Management Discussion
- Net income totaled $48.2 million in 2023, down by 33% from the $71.7 million reported in 2022. Results in 2023 were impacted by steep increases in market interest rates and declines in wealth management and mortgage banking revenues.
- The decline in net interest income in 2023 was driven by increased funding costs, which offset the benefit of higher yields on, and growth in, average interest-earning asset balances. The decline in noninterest income reflected lower wealth management asset-based revenues and lower average AUA balances, attributable to client asset outflows concentrated in the fourth quarter of 2022. The decline in noninterest income also reflected lower mortgage banking revenues, as higher market interest rates have dampened mortgage activity. The provision for credit losses reflected loan growth and slowdown of loan prepayment speeds, changes in asset and credit quality, and reflected our estimate of forecasted economic conditions.

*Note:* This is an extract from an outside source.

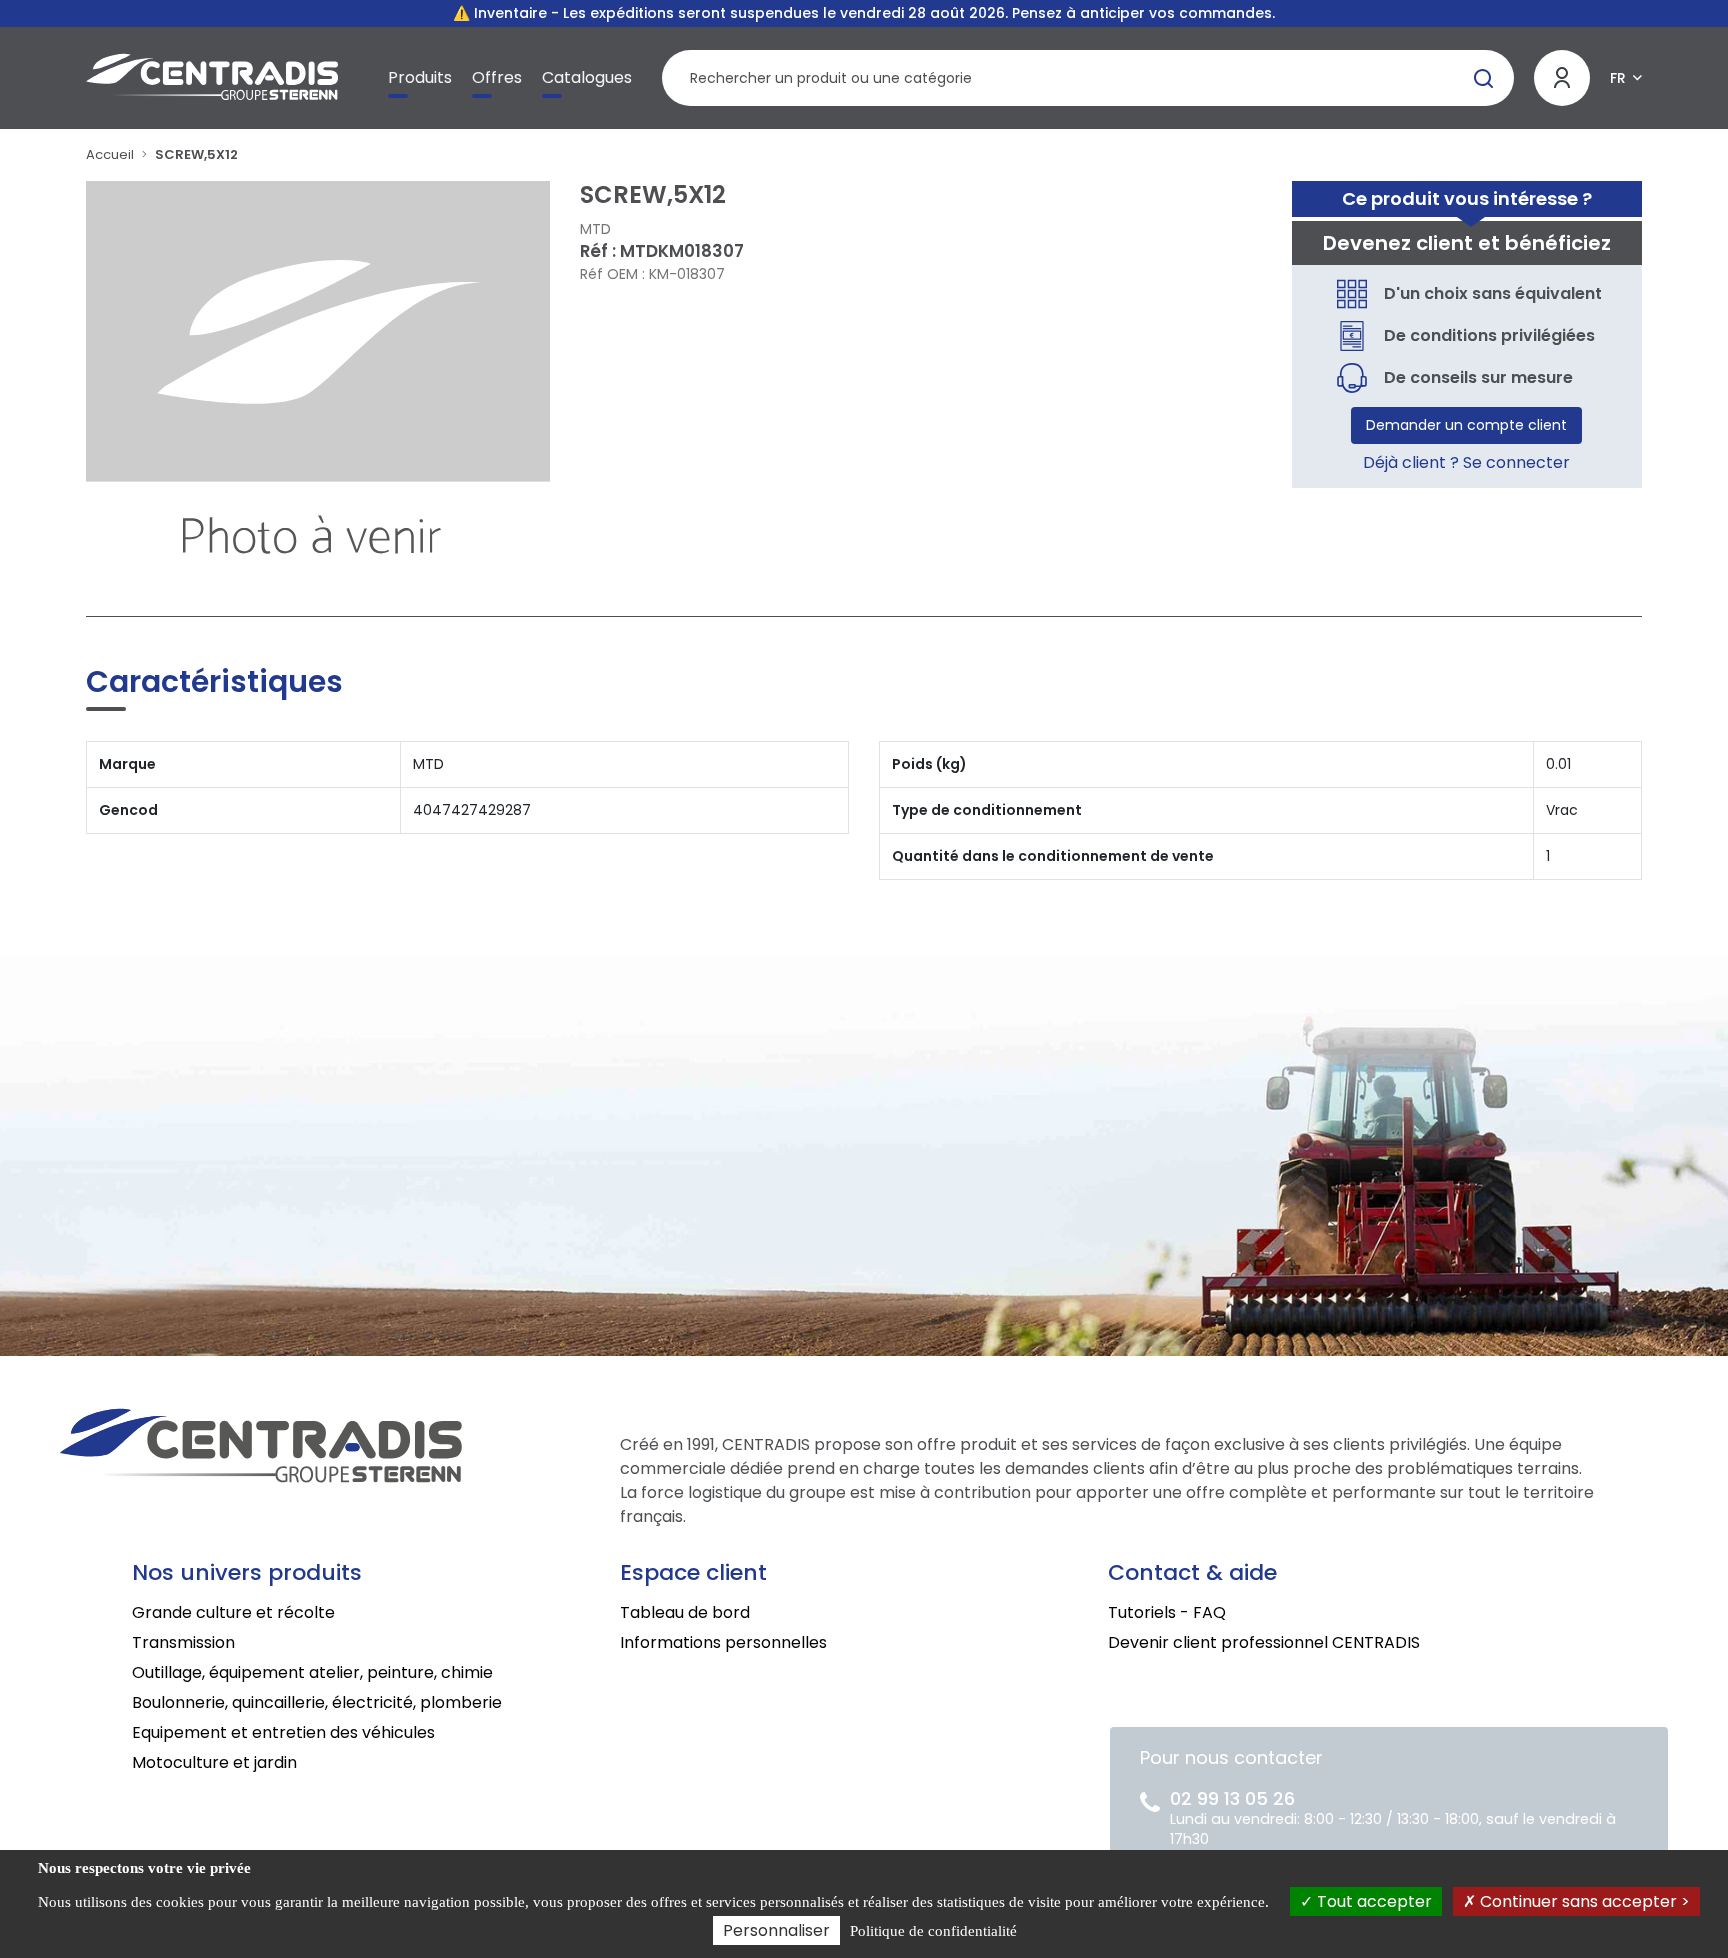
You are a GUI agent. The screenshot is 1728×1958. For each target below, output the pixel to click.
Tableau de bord (685, 1612)
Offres (497, 77)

The increase in noninterest expenses reflected higher FDIC deposit insurance costs and increases in various categories of noninterest expenses, partially offset by a decrease in salaries and employee benefits. Income tax expense declined in 2023, largely reflecting a lower level of pre-tax income and a net $3.3 million reduction of income tax expense resulting from the revaluation of the Corporation’s net deferred tax assets.
- Net interest income, the primary source of our operating income, totaled $137.1 million and $156.0 million, respectively, for 2023 and 2022. Net interest income is affected by the level of and changes in interest rates, and changes in the amount and composition of interest-earning assets and interest-bearing liabilities. Prepayment penalty income associated with loan payoffs is included in net interest income.